I'm new to this site, and I have a question on #4 from the fortnightly quiz.

4 In how many ways can 4 identical red balls and 5 different green balls be arranged in a line such that no two red balls are together?


I understand why the 5! should be multiplied by some number, but I can't figure out why that number is 6. Any help would be greatly appreciated.

Jared

I disagree with the answer to quiz question 4. According to my calcs the answer should be 15 times 5!

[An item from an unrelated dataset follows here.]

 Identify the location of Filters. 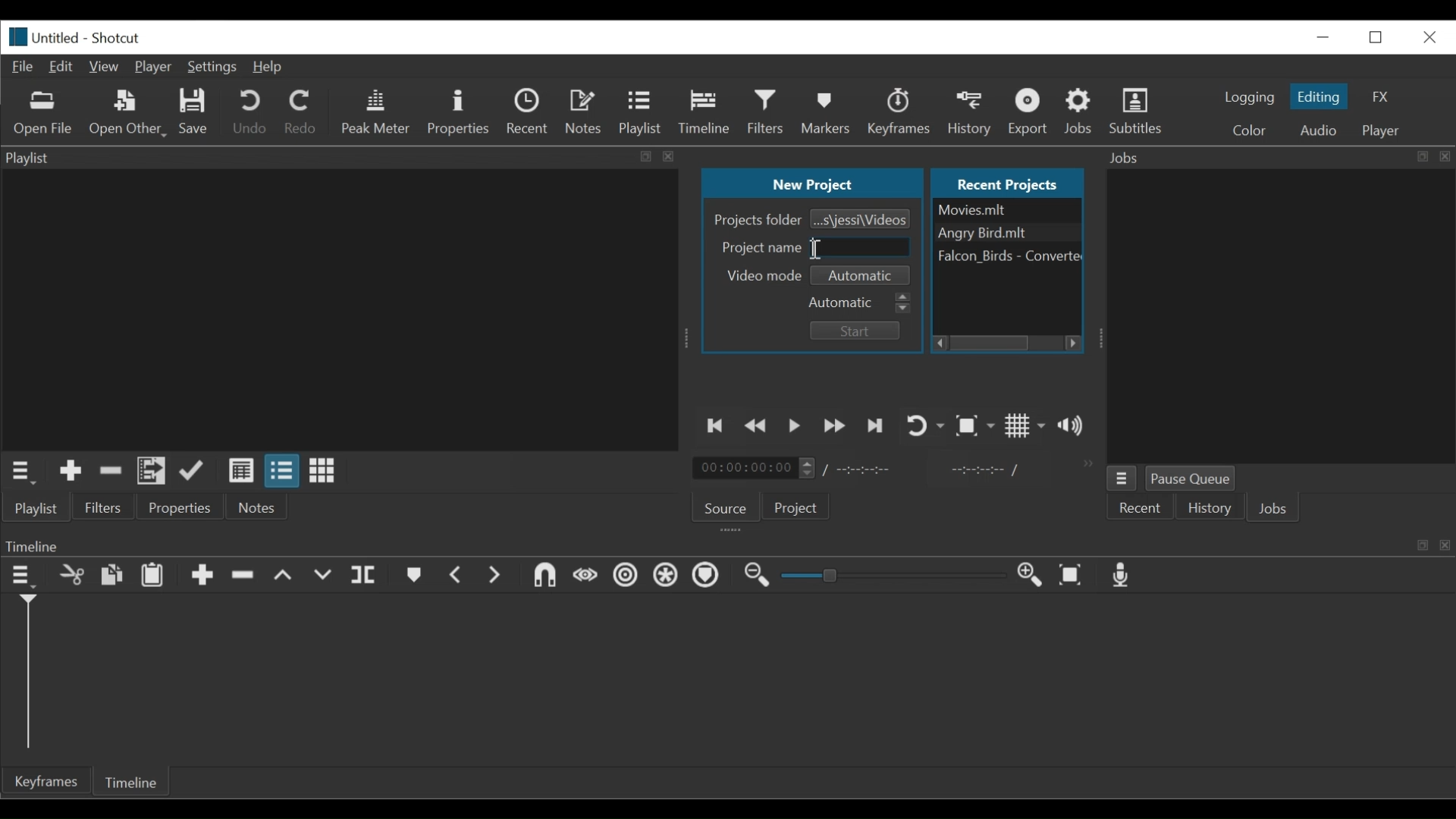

5! comes from the ways the 5 different green balls can be ordered. Within each of the 5! permutations, the 4 identical red balls can be placed around the green balls as follows:

GRGRGRGRG
GRGRGRGGR
GRGRGGRGR
GRGGRGRGR
GGRGRGRGR
RGRGRGRGG
RGRGRGGRG
RGRGGRGRG
RGGRGRGRG
RGRGRGGGR
RGRGGGRGR
RGGGRGRGR
RGRGGRGGR
RGGRGRGGR
RGGRGGRGR

Assume that you place the distinct green balls first. Such that:

G G G G G

From this, there are six different slots in which the red balls can be placed--in this way:

1 G 2 G 3 G 4 G 5 G 6

The green balls can be arranged in 5! ways since each ball is distinct. Thus, the answer is (5!)(6).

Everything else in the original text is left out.